BEGIN Data

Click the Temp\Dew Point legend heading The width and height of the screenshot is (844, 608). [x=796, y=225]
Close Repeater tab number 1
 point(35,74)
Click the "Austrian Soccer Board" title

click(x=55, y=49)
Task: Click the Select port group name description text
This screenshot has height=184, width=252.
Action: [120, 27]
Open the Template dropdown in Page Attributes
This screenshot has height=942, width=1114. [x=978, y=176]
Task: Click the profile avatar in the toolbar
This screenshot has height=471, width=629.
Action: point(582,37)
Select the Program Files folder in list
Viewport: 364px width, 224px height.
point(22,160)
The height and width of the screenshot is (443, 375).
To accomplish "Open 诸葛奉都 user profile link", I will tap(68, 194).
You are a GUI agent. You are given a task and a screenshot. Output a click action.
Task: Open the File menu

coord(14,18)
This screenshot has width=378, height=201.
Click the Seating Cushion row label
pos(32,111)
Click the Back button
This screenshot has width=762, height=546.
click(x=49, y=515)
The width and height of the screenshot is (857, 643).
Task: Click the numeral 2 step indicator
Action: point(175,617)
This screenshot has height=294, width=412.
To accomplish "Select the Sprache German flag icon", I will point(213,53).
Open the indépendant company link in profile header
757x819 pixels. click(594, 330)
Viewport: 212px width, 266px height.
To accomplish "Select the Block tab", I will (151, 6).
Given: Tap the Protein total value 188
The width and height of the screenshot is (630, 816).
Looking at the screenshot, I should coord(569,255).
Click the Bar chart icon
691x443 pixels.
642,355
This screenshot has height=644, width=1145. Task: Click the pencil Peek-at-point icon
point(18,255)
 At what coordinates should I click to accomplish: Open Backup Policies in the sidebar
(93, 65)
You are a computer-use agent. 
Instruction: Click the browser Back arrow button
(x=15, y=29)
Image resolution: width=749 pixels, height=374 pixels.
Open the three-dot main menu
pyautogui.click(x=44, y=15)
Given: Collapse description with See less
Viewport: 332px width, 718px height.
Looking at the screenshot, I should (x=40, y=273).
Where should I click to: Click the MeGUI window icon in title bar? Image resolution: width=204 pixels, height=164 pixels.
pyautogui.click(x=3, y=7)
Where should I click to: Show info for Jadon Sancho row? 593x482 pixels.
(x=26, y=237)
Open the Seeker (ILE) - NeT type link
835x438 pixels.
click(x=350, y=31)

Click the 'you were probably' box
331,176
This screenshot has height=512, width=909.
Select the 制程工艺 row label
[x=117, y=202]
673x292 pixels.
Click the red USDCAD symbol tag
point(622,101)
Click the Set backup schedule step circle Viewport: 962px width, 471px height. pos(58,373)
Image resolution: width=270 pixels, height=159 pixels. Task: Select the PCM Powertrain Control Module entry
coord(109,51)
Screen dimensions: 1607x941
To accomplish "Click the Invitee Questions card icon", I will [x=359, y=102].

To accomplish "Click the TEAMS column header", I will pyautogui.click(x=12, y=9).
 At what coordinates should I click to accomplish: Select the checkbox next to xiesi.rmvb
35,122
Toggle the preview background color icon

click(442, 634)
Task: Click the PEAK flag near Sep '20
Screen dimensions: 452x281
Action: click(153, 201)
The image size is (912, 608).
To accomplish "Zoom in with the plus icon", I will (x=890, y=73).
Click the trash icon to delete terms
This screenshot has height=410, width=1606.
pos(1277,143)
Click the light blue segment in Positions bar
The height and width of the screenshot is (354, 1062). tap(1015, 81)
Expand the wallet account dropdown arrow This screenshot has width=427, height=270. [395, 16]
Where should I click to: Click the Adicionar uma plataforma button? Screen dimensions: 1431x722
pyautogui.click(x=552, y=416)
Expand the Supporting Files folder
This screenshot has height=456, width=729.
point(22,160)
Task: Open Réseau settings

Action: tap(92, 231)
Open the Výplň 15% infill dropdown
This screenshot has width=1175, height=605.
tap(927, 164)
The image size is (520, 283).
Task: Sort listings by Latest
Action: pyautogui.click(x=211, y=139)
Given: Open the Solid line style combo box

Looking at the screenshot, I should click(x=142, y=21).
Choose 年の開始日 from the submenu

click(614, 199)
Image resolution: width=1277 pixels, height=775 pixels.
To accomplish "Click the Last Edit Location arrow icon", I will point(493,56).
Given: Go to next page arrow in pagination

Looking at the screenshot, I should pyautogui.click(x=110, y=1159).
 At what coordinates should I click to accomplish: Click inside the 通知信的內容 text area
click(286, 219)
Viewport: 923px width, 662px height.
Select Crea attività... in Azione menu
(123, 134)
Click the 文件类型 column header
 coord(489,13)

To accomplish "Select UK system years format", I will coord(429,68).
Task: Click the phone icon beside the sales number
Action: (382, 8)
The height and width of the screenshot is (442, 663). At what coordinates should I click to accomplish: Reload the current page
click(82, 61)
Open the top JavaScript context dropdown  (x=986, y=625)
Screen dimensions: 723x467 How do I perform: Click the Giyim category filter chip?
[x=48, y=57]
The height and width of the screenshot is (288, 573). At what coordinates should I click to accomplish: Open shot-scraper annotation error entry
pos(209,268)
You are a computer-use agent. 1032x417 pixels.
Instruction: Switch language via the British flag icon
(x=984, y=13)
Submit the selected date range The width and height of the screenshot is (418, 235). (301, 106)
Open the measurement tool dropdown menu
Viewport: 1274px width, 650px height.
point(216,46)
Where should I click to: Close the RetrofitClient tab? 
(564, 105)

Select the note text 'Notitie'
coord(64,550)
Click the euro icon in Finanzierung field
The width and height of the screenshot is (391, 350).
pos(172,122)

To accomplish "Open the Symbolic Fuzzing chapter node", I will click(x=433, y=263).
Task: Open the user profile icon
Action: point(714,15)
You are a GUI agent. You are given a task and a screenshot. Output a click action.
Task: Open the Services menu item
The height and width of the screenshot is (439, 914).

END Data

Problem requirements:
Write down all the entries again without a single difference.

Answer to this problem:
Click the Temp\Dew Point legend heading The width and height of the screenshot is (844, 608). [x=796, y=225]
Close Repeater tab number 1
 point(35,74)
Click the "Austrian Soccer Board" title

click(x=55, y=49)
Task: Click the Select port group name description text
This screenshot has height=184, width=252.
Action: [120, 27]
Open the Template dropdown in Page Attributes
This screenshot has height=942, width=1114. [x=978, y=176]
Task: Click the profile avatar in the toolbar
This screenshot has height=471, width=629.
Action: point(582,37)
Select the Program Files folder in list
Viewport: 364px width, 224px height.
point(22,160)
The height and width of the screenshot is (443, 375).
To accomplish "Open 诸葛奉都 user profile link", I will tap(68, 194).
You are a GUI agent. You are given a task and a screenshot. Output a click action.
Task: Open the File menu

coord(14,18)
This screenshot has width=378, height=201.
Click the Seating Cushion row label
pos(32,111)
Click the Back button
This screenshot has width=762, height=546.
click(x=49, y=515)
The width and height of the screenshot is (857, 643).
Task: Click the numeral 2 step indicator
Action: point(175,617)
This screenshot has height=294, width=412.
To accomplish "Select the Sprache German flag icon", I will point(213,53).
Open the indépendant company link in profile header
757x819 pixels. click(594, 330)
Viewport: 212px width, 266px height.
To accomplish "Select the Block tab", I will (151, 6).
Given: Tap the Protein total value 188
The width and height of the screenshot is (630, 816).
Looking at the screenshot, I should coord(569,255).
Click the Bar chart icon
691x443 pixels.
642,355
This screenshot has height=644, width=1145. Task: Click the pencil Peek-at-point icon
point(18,255)
 At what coordinates should I click to accomplish: Open Backup Policies in the sidebar
(93, 65)
You are a computer-use agent. 
Instruction: Click the browser Back arrow button
(x=15, y=29)
Image resolution: width=749 pixels, height=374 pixels.
Open the three-dot main menu
pyautogui.click(x=44, y=15)
Given: Collapse description with See less
Viewport: 332px width, 718px height.
Looking at the screenshot, I should (x=40, y=273).
Where should I click to: Click the MeGUI window icon in title bar? Image resolution: width=204 pixels, height=164 pixels.
pyautogui.click(x=3, y=7)
Where should I click to: Show info for Jadon Sancho row? 593x482 pixels.
(x=26, y=237)
Open the Seeker (ILE) - NeT type link
835x438 pixels.
click(x=350, y=31)

Click the 'you were probably' box
331,176
This screenshot has height=512, width=909.
Select the 制程工艺 row label
[x=117, y=202]
673x292 pixels.
Click the red USDCAD symbol tag
point(622,101)
Click the Set backup schedule step circle Viewport: 962px width, 471px height. pos(58,373)
Image resolution: width=270 pixels, height=159 pixels. Task: Select the PCM Powertrain Control Module entry
coord(109,51)
Screen dimensions: 1607x941
To accomplish "Click the Invitee Questions card icon", I will [x=359, y=102].

To accomplish "Click the TEAMS column header", I will pyautogui.click(x=12, y=9).
 At what coordinates should I click to accomplish: Select the checkbox next to xiesi.rmvb
35,122
Toggle the preview background color icon

click(442, 634)
Task: Click the PEAK flag near Sep '20
Screen dimensions: 452x281
Action: click(153, 201)
The image size is (912, 608).
To accomplish "Zoom in with the plus icon", I will (x=890, y=73).
Click the trash icon to delete terms
This screenshot has height=410, width=1606.
pos(1277,143)
Click the light blue segment in Positions bar
The height and width of the screenshot is (354, 1062). tap(1015, 81)
Expand the wallet account dropdown arrow This screenshot has width=427, height=270. [395, 16]
Where should I click to: Click the Adicionar uma plataforma button? Screen dimensions: 1431x722
pyautogui.click(x=552, y=416)
Expand the Supporting Files folder
This screenshot has height=456, width=729.
point(22,160)
Task: Open Réseau settings

Action: tap(92, 231)
Open the Výplň 15% infill dropdown
This screenshot has width=1175, height=605.
tap(927, 164)
The image size is (520, 283).
Task: Sort listings by Latest
Action: pyautogui.click(x=211, y=139)
Given: Open the Solid line style combo box

Looking at the screenshot, I should click(x=142, y=21).
Choose 年の開始日 from the submenu

click(614, 199)
Image resolution: width=1277 pixels, height=775 pixels.
To accomplish "Click the Last Edit Location arrow icon", I will point(493,56).
Given: Go to next page arrow in pagination

Looking at the screenshot, I should pyautogui.click(x=110, y=1159).
 At what coordinates should I click to accomplish: Click inside the 通知信的內容 text area
click(286, 219)
Viewport: 923px width, 662px height.
Select Crea attività... in Azione menu
(123, 134)
Click the 文件类型 column header
 coord(489,13)

To accomplish "Select UK system years format", I will coord(429,68).
Task: Click the phone icon beside the sales number
Action: (382, 8)
The height and width of the screenshot is (442, 663). At what coordinates should I click to accomplish: Reload the current page
click(82, 61)
Open the top JavaScript context dropdown  (x=986, y=625)
Screen dimensions: 723x467 How do I perform: Click the Giyim category filter chip?
[x=48, y=57]
The height and width of the screenshot is (288, 573). At what coordinates should I click to accomplish: Open shot-scraper annotation error entry
pos(209,268)
You are a computer-use agent. 1032x417 pixels.
Instruction: Switch language via the British flag icon
(x=984, y=13)
Submit the selected date range The width and height of the screenshot is (418, 235). (301, 106)
Open the measurement tool dropdown menu
Viewport: 1274px width, 650px height.
point(216,46)
Where should I click to: Close the RetrofitClient tab? 
(564, 105)

Select the note text 'Notitie'
coord(64,550)
Click the euro icon in Finanzierung field
The width and height of the screenshot is (391, 350).
pos(172,122)

To accomplish "Open the Symbolic Fuzzing chapter node", I will click(x=433, y=263).
Task: Open the user profile icon
Action: point(714,15)
You are a GUI agent. You are given a task and a screenshot. Output a click action.
Task: Open the Services menu item
The height and width of the screenshot is (439, 914).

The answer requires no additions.